Pick out each line of the material below that contains the string "Task" and copy those lines.

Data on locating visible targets
********

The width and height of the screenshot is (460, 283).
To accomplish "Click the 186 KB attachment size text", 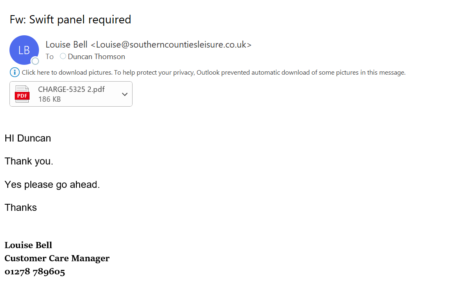I will click(x=49, y=99).
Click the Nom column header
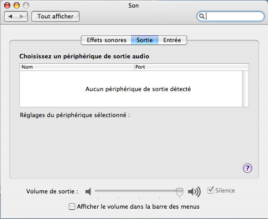This screenshot has width=268, height=219. click(77, 67)
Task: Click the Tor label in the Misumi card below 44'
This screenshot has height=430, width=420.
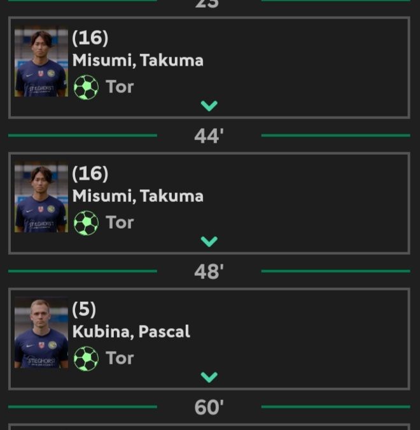Action: click(x=120, y=222)
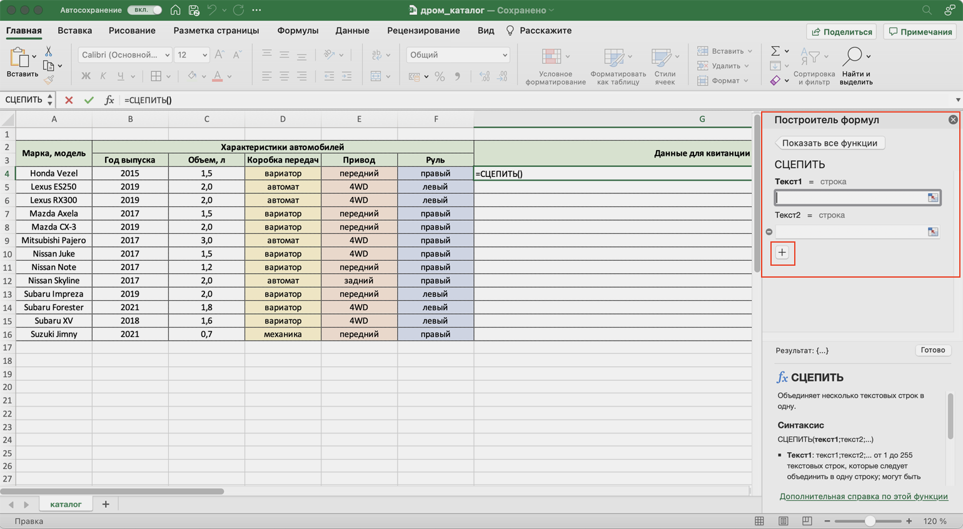
Task: Switch to the Данные ribbon tab
Action: pos(352,31)
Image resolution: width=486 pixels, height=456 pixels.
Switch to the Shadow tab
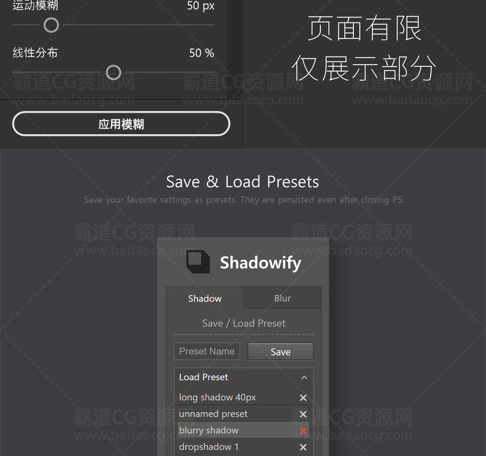pos(205,298)
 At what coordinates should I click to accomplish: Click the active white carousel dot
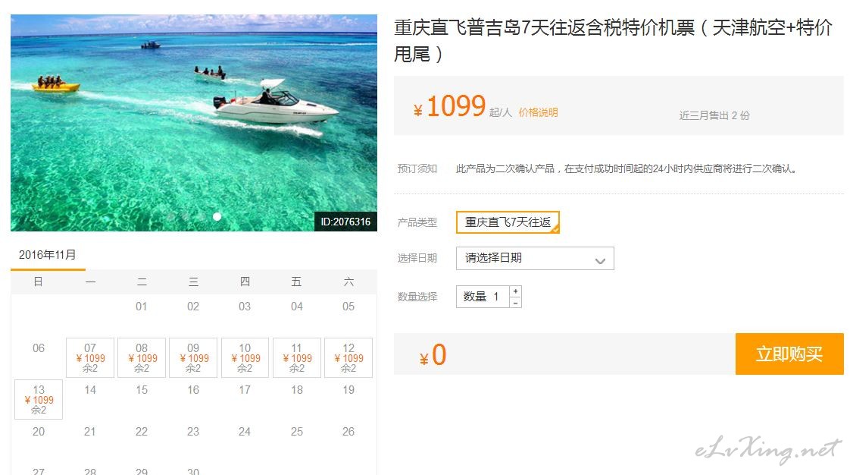(217, 216)
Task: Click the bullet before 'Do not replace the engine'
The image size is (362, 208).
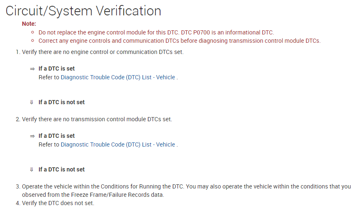Action: [33, 32]
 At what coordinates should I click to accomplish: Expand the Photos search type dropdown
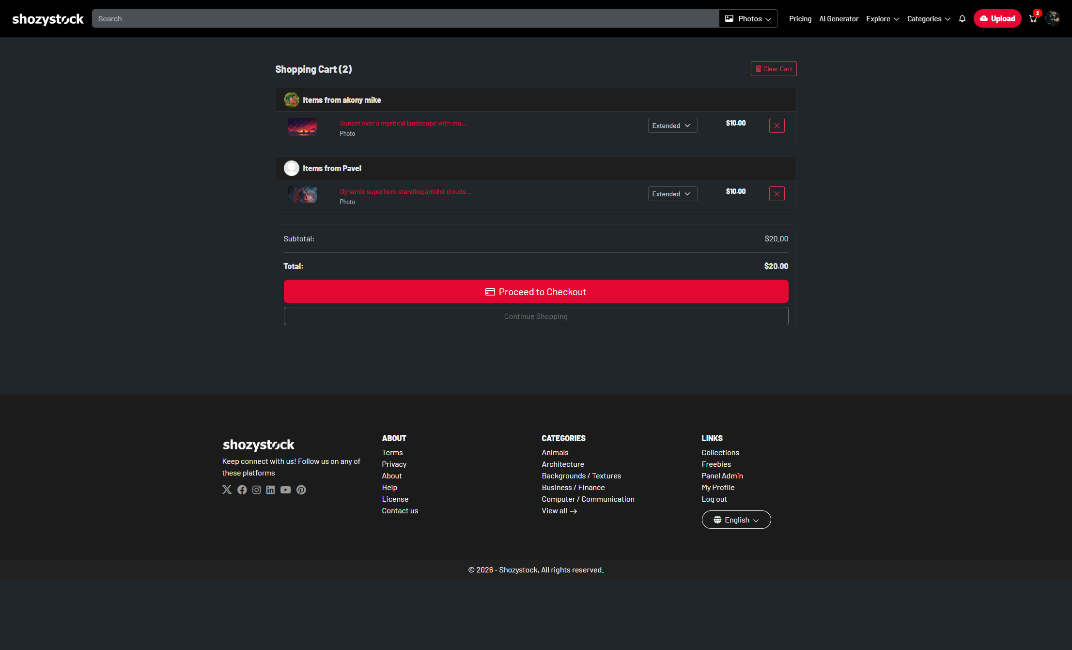click(748, 19)

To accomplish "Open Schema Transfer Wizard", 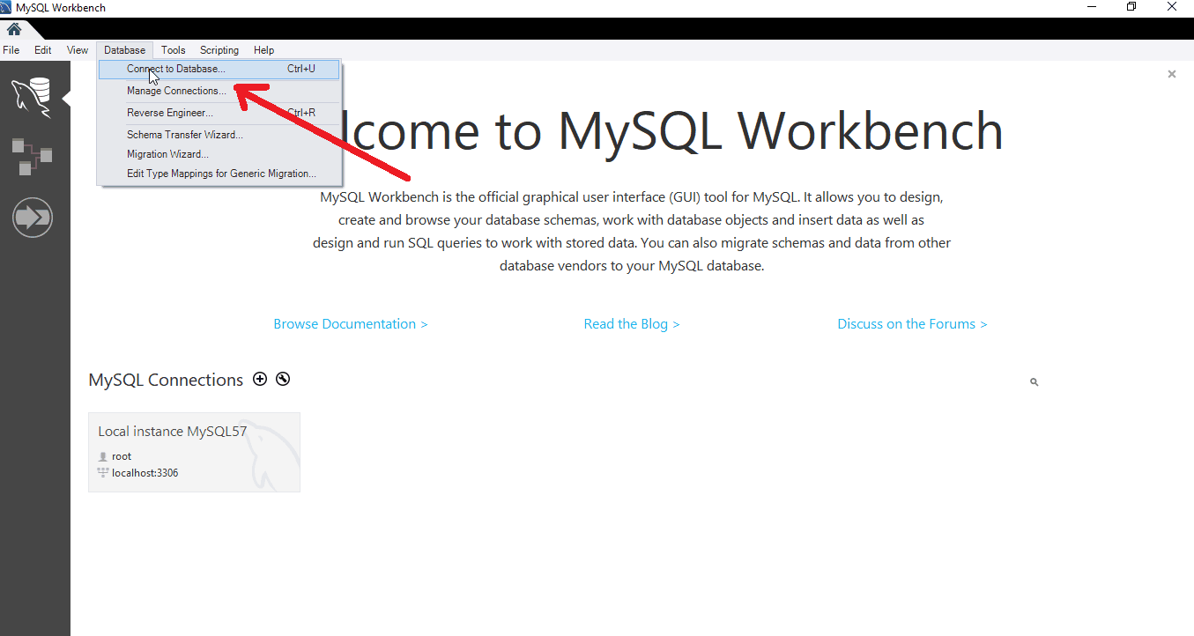I will [x=185, y=135].
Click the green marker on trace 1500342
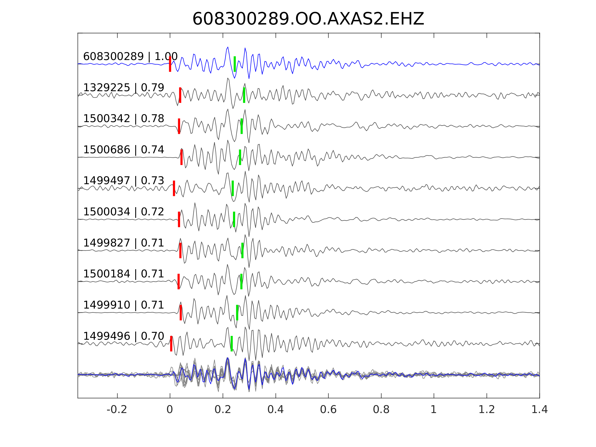Image resolution: width=596 pixels, height=447 pixels. 242,126
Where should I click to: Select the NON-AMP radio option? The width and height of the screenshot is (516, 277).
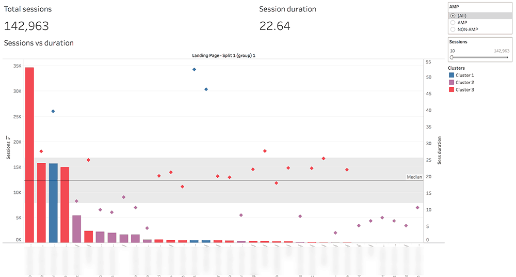(x=453, y=29)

********

## Answer to the problem
Task: Click the Tor label in the Misumi card below 44'
Task: Switch to the Данные ribbon tab
Task: Click the bullet before 'Do not replace the engine'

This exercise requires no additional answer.